Lines below starting with the line with "559x500 pixels. Task: Click" and going on through the line with "This screenshot has width=618, height=798." must be output exactly; the rest of the records must be left out.

---------- Entries provided ----------

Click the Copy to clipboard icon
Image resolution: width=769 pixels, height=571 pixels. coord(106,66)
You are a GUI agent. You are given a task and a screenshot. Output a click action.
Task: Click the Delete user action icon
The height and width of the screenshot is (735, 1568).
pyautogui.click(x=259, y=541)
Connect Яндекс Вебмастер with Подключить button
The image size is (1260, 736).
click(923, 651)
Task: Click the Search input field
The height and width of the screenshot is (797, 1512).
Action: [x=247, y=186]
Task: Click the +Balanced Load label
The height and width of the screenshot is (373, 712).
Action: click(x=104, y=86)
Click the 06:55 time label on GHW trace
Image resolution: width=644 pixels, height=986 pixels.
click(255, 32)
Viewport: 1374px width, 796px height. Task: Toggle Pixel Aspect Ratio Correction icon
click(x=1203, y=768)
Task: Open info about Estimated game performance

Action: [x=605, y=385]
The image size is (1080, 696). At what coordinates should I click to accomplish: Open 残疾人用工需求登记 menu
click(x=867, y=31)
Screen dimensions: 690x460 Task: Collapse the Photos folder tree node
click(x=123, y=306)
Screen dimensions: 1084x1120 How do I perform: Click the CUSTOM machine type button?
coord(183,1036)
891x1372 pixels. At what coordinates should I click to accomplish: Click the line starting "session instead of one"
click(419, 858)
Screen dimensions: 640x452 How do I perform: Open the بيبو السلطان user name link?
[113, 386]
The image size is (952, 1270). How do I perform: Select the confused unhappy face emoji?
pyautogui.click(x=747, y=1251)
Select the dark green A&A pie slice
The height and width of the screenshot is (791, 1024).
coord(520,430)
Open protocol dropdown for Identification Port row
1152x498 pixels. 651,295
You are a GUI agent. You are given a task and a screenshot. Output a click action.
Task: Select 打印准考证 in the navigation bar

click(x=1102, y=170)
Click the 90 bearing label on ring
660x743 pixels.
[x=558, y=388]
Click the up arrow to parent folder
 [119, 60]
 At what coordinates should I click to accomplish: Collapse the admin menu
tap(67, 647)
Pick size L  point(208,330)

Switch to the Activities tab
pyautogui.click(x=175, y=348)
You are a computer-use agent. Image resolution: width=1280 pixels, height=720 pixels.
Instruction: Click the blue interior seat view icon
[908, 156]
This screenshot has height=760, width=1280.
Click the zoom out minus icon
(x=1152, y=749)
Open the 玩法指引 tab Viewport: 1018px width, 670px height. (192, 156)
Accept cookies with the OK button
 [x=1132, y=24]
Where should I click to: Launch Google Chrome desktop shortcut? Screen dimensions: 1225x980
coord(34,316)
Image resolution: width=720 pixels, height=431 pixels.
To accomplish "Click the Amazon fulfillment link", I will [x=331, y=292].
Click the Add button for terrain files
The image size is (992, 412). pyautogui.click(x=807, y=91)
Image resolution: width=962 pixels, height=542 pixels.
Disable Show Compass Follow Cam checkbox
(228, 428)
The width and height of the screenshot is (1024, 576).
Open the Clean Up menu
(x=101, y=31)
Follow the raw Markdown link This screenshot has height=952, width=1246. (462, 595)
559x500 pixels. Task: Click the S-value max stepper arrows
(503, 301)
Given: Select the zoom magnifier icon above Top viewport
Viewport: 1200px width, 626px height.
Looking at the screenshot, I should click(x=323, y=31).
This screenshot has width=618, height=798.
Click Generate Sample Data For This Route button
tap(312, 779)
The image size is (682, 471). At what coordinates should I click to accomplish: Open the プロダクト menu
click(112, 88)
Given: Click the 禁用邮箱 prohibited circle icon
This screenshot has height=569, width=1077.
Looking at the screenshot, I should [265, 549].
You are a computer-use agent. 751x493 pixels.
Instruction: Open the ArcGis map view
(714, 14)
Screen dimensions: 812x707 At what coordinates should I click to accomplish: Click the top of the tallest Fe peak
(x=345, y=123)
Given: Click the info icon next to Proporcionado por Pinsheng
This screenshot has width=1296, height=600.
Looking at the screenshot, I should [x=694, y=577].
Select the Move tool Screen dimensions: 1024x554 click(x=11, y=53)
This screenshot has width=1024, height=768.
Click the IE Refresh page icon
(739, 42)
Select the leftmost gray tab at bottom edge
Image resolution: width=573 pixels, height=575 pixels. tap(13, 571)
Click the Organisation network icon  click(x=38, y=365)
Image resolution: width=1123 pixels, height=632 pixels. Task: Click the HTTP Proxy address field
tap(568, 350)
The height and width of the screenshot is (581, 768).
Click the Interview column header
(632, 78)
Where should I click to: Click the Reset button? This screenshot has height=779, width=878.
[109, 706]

----------

▶ Task answer:
559x500 pixels. Task: Click the S-value max stepper arrows
(503, 301)
Given: Select the zoom magnifier icon above Top viewport
Viewport: 1200px width, 626px height.
Looking at the screenshot, I should click(x=323, y=31).
This screenshot has width=618, height=798.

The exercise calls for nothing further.